As wind turbines grow bigger and taller, the blade tips are increasing more affected by turbulent atmospheric flow features, while airborne wind energy systems operate at even higher altitudes. This zone of the atmosphere currently lays between the current numeric models at the microscale and the mesoscale. Further, the data integration of the models of these different altitudes is still scarce. Thus, there is a need for an improved understanding of atmospheric flow physics, particularly regarding wind power production forecasting and the design of wind energy technology components.
It is expected that better predictions of wind patterns should:
- Support improved wind farm design, location choice, distribution and operation thus bridging the gap between small-scale controlled experiments and full-scale deployment;
- Enhance system reliability and power production;
- Decrease economic uncertainties related to farm design and power production, as well as wind technology components design and durability;
- Lead to the development of numerical models capable of accurately forecasting high wind flow and power production. It will also improve wakes modelling and the integration of models with real condition wind farm data;
- Use open access of Big Data storage and usage for the testing and performance tracking of the numeric models.
The proposal is expected to address all of the following aspects:
- Develop an open access knowledge hub for experimental data, based on the principles of open data sharing.

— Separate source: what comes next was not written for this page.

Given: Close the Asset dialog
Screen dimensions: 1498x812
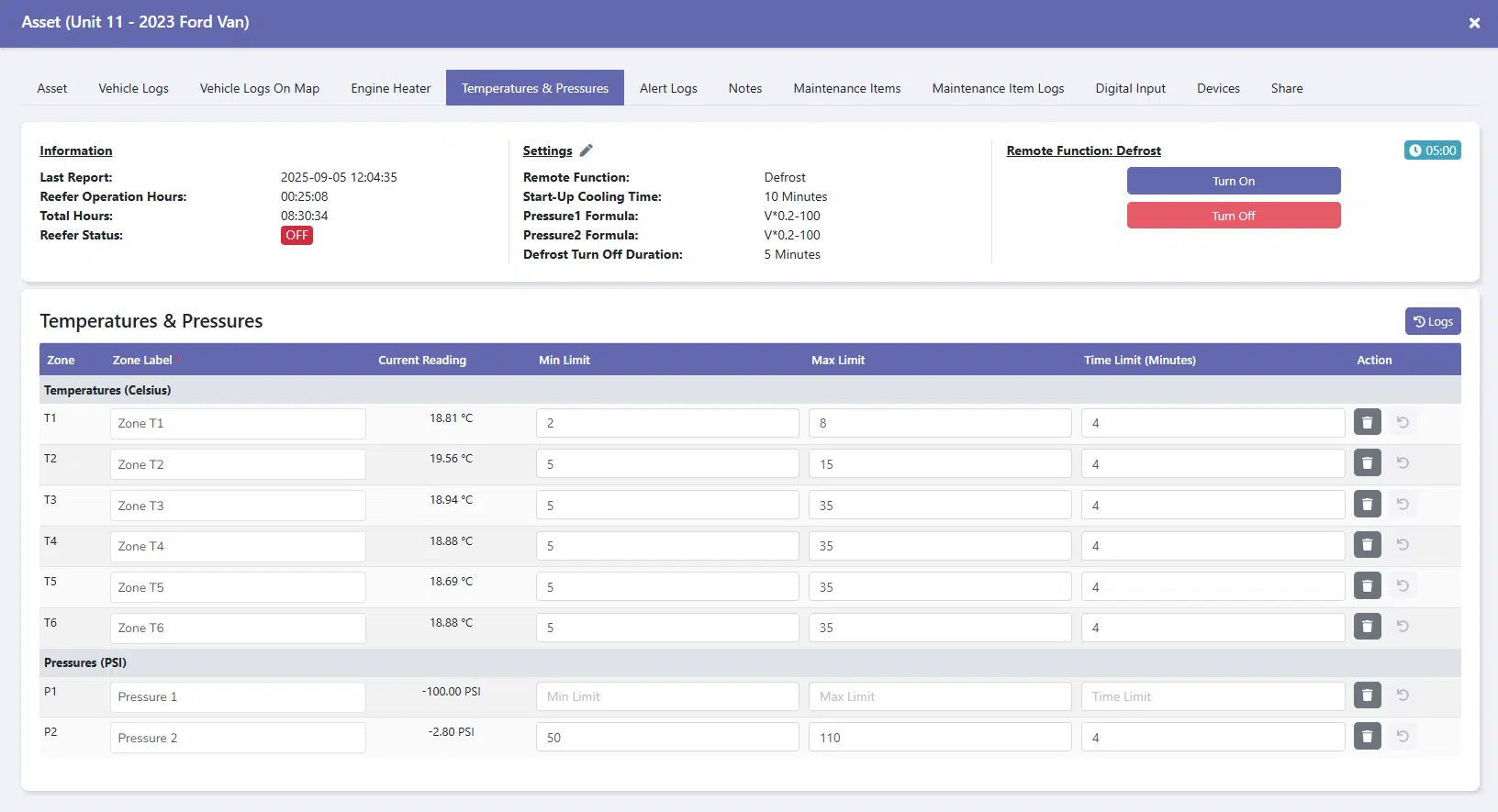Looking at the screenshot, I should click(1474, 23).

- Develop and validate numeric models to accurately forecast wind flow in low, medium and high altitudes in onshore and offshore scenarios. These models should address how external factors, such as wind conditions, and different climate affect power production and loads on target and neighbouring wind power systems;
- Integrate these different developments (knowledge hub and forecasting models) into a tool able to be readily absorbed by the sector. This integrated approach need to be applicable to at least 2 of these different wind energy conversion technologies: onshore wind, offshore wind (fixed bottom or floating), and high altitude wind systems;
- Validate and promote how such tools could be used to improve the design and deployment of wind farms, through case studies;
- Address and test how such integrated tools can be used for design development of wind technology components (for example blades, towers, substructures, kites, etc.), in particular on the issue of energy efficiency and material durability.